■ **What you have to do**: Please copy every record below exactly, but leave the pictures out.

Saved entries
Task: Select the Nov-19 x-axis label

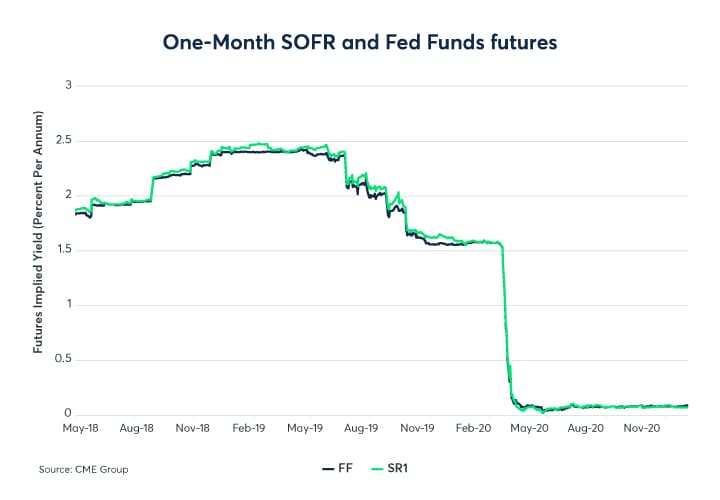Action: (416, 427)
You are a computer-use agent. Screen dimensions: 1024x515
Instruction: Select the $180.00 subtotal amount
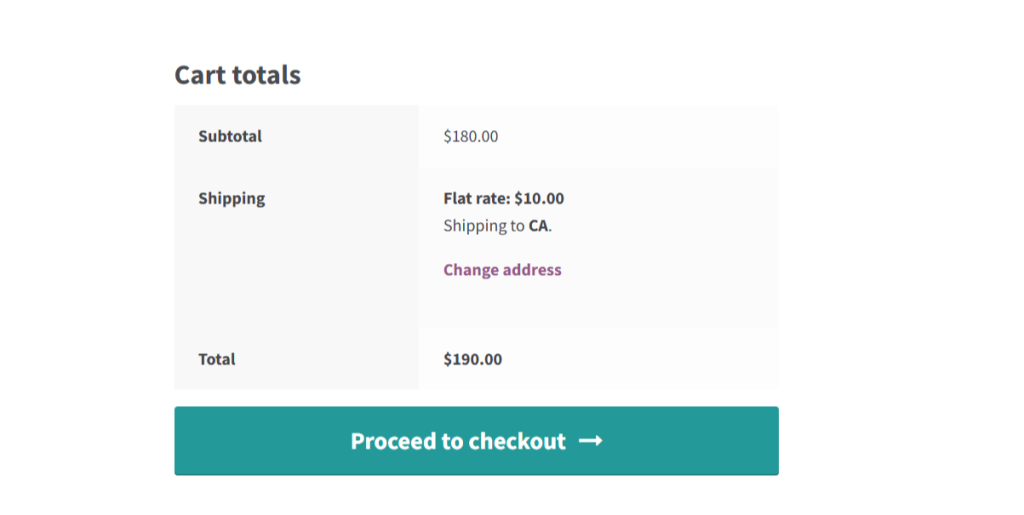pyautogui.click(x=471, y=136)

■ **Response**:
Task: Select the Nov-19 x-axis label

Action: (416, 427)
You are a computer-use agent. Screen dimensions: 1024x515
Instruction: Select the $180.00 subtotal amount
pyautogui.click(x=471, y=136)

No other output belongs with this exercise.